NSW regional and rural councils now have an extra $390 million for urgent road and pothole repairs under the state’s 2023-2024 budget.
The Minns government said the Regional Emergency Road Repair Fund (RERRF) will be distributed across 95 eligible councils, contingent on the total kilometres of roads under their management and the latest announcement expands total funding for road repairs to $670 million.
Peak trucking body Road Freight NSW (RFNSW) has welcomed the funding boost.
CEO Simon O’Hara said the repair and upgrades of regional and rural roads had been one of the key priorities that RFNSW had raised with both parties, in the lead-up to the state election in March.
“The safety of our RFNSW members and the wider community is the cornerstone of what we do each and every day, which is why we welcome this significant boost in funding for regional and rural roads,” O’Hara said.
“We are pleased that the new program will address urgently-needed road resurfacing, potholes and drainage and other upgrades on the regional road network, which has been badly impacted by natural disasters that NSW has experienced in recent years. This will help make our roads safer and more efficient for truckies, light vehicle users and the wider community, which is important, given the freight task will only continue to grow in the years to come.

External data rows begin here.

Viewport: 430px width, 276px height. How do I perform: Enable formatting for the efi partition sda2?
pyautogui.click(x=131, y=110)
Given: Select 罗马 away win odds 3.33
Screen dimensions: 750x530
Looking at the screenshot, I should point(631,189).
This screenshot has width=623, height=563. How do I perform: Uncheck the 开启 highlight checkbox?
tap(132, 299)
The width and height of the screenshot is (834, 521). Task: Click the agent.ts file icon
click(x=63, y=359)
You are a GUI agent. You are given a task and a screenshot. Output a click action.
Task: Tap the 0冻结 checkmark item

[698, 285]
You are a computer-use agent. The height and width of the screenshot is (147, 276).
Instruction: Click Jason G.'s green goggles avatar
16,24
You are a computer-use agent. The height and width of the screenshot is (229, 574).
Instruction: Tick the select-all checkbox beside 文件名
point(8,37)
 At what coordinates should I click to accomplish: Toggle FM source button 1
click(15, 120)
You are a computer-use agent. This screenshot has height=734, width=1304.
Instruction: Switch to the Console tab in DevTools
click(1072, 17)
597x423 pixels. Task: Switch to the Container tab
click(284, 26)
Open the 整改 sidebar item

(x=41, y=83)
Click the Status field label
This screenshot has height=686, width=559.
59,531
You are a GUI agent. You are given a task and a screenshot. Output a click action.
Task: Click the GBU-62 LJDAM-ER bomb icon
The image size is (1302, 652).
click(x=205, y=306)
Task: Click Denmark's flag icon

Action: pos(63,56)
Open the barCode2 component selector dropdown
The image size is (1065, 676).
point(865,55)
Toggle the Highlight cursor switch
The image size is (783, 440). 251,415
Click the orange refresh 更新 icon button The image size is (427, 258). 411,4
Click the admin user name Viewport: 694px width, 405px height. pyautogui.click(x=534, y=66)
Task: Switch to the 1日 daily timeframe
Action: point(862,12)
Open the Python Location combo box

“RFNSW commends the Minns government for listening to our concerns and committing to this new funding and we urge the government to continue working with the Commonwealth to deliver a sustainable infrastructure pipeline across the entire NSW road network.”
Minister for Regional Transport and Roads Jenny Aitchsion said the RERRF supports councils in managing their roads and prioritising works based on the needs of their communities, particularly those damaged by natural disasters.
“This begins to address the inequity of the former government’s Regional and Local Roads Repair Program which saw urban councils receiving five-times more funding for flood recovery compared to regional, rural and remote councils,” Aitchison said.
“This funding commitment will ensure the roads used by regional communities daily are efficient, safe and reliable so people can travel around town, go to work, education and healthcare, visit their family and friends, and keep our supply chains moving.
“Not only will councils have direct access to funding to fix potholes and make necessary repairs, the delivery of one of our key election commitments will enable preventative or unplanned maintenance to be carried out to ensure safer and smoother journeys for motorists.”
Maintenance work funded under the new program may include heavy road patching, reshaping and smoothing unsealed roads, carrying out work to improve drainage from the road surface, rehabilitating sections of road and resurfacing work.
Additionally, the NSW Government will create a new $334 million Regional Roads Fund for councils to build new roads and roundabouts, replace or repair old bridges and improve safety at crash blackspots in rural and regional areas.
Shadow minister for regional transport and roads, Sam Farraway, said while he’s pleased that after six months in government Aitchison is finally delivering some money to regional roads, she needs to do more – like immediately reinstating the Road Reclassification Program and the $193 million that was allocated to it.
“The Coalition delivered a $19.4 billion regional road and transport infrastructure pipeline, we were building legacy road infrastructure to transform travel in the regions, and repairing roads after the devastating floods,” Farraway said.
“The only way councils can fix potholes is by having the funding which is why we fast tracked $280 million into their bank accounts early this year on top of the very first dedicated $50 million pothole repair program in 2022.
“But Minister Aitchison seems to be under some impression roads can wait. Of the $670 million of supposedly new money, she’s announced today only $30 million will be delivered to councils this financial year. This is shocking and not good enough.
“Regional NSW needs its road funding now; not next year or the year after. Councils also need a leg up by having roads transferred from their management to help ease the burden of maintaining them into the future.”